Just generally speaking, code that does orchestration and testing in general is often easier under a dynamic scripted language over something that is built and compiled, even if it winds up as a custom DSL. I think Python is one of the better options here for the broader community support, and tooling.

Aside: I tend to reach for node/js often for similar reasons (despite detractors) mostly because I'm more comfortable with it over Python or Ruby, but also because it's already integrated to most of the build/test environments I'm working on anyway.

Python is great for writing glue code, so I'm not particularly surprised by the language choice.

I’m curious why you seem to be surprised? It’s one of the most popular languages (even within Google).

That's one of the main languages at Google. And there are moving towards more Go since a few years.

I am quite ignorant on this subject. I looked briefly through the docs, and still feel a little lost. So before I go too much further, would it be possible to use this for web apps or unity games?

>So before I go too much further, would it be possible to use this for web apps or unity games?

Web apps, almost certainly no.

ClusterFuzz (and fuzzing generally) is most useful for finding bugs in C/C++ code so maybe it could work for unity games? I don't know much about them though.

I thought unity was mostly written in either C# or an EcmaScript flavour?

Unity itself (the engine) is written in C++. Game scripts are written in either C# or UnityScript iirc.

Although the engine is currently written in C++, they are in the process of rewriting parts of it in C#, with help of their HPC# subset and Burst compiler, having some ex-Insomniac Games developers like Mike Acton on the team.

Is this the fuzzing tool that was used to find bugs in Bitcoin? I don't see it in the repository.

I don't think so.

But solidity was recently added to OSS-Fuzz: https://github.com/google/oss-fuzz/tree/master/projects/soli...

Keep up the good work, Johnathan!

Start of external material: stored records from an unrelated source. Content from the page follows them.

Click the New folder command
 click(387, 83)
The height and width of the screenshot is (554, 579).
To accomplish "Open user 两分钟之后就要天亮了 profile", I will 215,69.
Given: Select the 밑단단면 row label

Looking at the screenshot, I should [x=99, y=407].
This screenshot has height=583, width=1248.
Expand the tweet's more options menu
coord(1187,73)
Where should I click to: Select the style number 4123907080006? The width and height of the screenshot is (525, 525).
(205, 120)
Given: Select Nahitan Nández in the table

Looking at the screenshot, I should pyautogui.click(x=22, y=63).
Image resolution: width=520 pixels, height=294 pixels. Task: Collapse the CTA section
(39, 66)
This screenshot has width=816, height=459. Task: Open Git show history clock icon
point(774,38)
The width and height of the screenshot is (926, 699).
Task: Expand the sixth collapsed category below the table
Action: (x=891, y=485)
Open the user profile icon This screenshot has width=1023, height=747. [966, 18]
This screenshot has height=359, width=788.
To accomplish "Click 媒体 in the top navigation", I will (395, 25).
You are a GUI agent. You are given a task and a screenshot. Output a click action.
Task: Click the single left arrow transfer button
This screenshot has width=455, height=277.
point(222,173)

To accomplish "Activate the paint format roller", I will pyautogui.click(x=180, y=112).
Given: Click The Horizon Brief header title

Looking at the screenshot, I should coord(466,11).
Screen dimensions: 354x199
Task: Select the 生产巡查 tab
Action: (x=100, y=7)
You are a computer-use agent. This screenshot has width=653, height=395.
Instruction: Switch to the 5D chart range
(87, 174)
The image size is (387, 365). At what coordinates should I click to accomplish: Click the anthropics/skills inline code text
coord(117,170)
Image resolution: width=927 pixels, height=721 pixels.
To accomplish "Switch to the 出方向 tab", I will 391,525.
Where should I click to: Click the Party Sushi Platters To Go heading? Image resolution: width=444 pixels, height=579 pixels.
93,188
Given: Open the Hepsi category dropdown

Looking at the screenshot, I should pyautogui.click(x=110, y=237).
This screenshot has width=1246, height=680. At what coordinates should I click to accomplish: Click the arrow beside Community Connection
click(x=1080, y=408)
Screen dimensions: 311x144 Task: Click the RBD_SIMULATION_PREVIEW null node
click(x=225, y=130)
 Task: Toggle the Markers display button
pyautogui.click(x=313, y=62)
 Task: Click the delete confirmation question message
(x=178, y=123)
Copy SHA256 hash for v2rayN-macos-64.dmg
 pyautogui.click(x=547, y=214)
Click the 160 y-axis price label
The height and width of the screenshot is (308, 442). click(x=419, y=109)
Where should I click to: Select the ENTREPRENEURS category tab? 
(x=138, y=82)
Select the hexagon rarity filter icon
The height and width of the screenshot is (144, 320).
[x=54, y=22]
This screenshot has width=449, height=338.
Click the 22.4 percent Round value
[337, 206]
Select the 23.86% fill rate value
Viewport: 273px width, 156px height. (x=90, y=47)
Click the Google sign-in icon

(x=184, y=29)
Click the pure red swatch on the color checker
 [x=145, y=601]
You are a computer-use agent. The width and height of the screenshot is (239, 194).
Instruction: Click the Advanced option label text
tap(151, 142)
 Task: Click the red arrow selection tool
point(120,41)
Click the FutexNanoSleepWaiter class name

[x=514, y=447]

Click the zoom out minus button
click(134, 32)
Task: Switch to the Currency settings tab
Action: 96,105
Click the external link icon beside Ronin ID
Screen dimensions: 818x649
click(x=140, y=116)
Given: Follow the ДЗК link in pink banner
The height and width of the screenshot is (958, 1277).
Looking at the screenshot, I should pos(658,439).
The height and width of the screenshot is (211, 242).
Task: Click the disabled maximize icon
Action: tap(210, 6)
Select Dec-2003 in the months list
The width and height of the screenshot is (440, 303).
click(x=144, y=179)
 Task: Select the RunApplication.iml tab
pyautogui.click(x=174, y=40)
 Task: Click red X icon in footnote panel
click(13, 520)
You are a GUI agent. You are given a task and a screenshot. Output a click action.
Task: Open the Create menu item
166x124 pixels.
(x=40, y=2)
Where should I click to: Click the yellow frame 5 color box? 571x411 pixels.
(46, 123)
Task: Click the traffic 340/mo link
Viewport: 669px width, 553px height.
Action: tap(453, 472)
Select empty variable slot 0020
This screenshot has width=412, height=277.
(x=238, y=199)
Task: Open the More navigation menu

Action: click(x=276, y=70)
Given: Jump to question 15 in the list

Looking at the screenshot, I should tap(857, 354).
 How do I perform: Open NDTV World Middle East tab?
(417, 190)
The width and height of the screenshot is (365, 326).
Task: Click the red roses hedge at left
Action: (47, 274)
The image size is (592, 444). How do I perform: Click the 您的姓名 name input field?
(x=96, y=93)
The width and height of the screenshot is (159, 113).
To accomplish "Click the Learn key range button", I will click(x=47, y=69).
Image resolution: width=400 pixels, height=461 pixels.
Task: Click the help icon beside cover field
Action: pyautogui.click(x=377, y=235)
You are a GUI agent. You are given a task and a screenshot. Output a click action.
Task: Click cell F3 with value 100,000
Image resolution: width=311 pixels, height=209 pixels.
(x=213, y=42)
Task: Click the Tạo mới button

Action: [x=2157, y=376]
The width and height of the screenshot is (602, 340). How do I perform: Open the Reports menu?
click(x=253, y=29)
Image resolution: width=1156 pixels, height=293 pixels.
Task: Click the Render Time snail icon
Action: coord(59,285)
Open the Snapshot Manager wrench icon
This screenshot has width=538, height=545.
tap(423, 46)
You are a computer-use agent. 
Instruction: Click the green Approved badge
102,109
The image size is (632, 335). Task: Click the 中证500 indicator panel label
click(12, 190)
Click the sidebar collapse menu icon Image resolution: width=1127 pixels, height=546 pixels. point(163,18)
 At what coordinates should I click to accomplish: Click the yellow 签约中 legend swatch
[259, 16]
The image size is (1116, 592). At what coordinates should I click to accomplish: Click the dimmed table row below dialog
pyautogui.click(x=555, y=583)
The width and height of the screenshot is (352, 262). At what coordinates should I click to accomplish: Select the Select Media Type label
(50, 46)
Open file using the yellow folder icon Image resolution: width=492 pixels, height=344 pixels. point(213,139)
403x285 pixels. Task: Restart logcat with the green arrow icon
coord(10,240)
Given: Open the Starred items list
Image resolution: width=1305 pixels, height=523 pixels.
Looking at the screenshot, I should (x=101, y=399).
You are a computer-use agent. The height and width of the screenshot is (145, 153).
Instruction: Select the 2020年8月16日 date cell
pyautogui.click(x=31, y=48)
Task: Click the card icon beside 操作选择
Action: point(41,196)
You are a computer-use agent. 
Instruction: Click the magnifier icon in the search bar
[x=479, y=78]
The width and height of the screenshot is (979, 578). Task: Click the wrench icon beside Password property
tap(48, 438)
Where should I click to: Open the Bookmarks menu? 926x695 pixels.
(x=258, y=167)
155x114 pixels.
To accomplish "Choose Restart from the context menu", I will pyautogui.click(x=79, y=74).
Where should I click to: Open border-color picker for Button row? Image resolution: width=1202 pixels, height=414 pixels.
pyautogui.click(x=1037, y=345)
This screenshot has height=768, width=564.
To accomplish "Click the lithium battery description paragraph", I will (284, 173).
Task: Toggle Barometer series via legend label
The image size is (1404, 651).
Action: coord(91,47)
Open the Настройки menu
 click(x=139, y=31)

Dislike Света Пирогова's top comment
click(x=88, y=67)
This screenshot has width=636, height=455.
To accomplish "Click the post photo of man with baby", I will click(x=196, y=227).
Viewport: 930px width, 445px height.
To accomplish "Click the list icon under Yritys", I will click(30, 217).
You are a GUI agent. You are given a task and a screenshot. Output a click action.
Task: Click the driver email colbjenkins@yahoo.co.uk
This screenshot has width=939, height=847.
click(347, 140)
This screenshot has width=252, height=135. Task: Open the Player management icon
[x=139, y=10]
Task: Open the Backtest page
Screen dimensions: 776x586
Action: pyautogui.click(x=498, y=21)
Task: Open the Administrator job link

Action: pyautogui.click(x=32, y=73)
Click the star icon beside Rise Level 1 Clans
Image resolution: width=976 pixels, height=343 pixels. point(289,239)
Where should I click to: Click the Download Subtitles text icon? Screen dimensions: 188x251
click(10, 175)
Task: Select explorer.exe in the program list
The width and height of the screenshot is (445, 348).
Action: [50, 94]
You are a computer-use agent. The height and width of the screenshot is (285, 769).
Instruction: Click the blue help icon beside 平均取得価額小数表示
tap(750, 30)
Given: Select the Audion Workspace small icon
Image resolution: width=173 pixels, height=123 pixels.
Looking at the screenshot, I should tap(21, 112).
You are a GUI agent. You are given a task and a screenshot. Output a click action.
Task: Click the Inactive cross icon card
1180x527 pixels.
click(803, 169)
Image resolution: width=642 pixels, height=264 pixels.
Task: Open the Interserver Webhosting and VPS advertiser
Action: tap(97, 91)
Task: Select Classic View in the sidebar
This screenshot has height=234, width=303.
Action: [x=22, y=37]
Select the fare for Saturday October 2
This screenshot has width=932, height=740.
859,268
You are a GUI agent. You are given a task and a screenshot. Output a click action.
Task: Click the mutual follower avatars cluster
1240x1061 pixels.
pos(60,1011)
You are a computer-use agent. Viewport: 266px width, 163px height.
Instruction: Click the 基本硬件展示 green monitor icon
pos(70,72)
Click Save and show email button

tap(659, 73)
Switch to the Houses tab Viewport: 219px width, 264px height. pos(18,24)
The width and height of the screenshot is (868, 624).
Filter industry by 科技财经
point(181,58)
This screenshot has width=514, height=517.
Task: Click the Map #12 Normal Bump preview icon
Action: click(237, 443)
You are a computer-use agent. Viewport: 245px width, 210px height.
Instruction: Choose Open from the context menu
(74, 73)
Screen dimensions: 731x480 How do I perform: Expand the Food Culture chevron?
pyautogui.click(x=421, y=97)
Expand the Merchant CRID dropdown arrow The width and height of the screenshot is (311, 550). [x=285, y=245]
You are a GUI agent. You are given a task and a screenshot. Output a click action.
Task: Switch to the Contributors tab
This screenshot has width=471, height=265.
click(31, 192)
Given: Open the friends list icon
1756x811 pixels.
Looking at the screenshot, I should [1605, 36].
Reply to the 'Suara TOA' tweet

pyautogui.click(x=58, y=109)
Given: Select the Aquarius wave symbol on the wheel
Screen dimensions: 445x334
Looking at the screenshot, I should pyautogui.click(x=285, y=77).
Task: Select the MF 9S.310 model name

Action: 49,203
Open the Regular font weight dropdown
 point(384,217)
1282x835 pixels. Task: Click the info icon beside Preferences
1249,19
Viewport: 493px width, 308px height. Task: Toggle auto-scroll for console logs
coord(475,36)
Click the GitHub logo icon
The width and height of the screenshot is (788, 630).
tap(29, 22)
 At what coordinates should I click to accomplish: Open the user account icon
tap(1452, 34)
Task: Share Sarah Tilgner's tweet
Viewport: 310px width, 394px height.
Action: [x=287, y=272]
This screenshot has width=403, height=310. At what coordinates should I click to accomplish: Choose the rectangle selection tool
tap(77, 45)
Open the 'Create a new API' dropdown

This is a great feature.

Congrats, Jonathan!

Thanks Tanin!

How does it compare to afl?

It uses AFL.

ClusterFuzz is infrastructure for running fuzzers, so we use it to run AFL, libFuzzer, and other domain specific fuzzers we've written.

Using it to run AFL gives us a lot of nice things over using AFL on someone's desktop (such as crash deduplication, automatic issue filing, fixed testing, regression ranges etc.)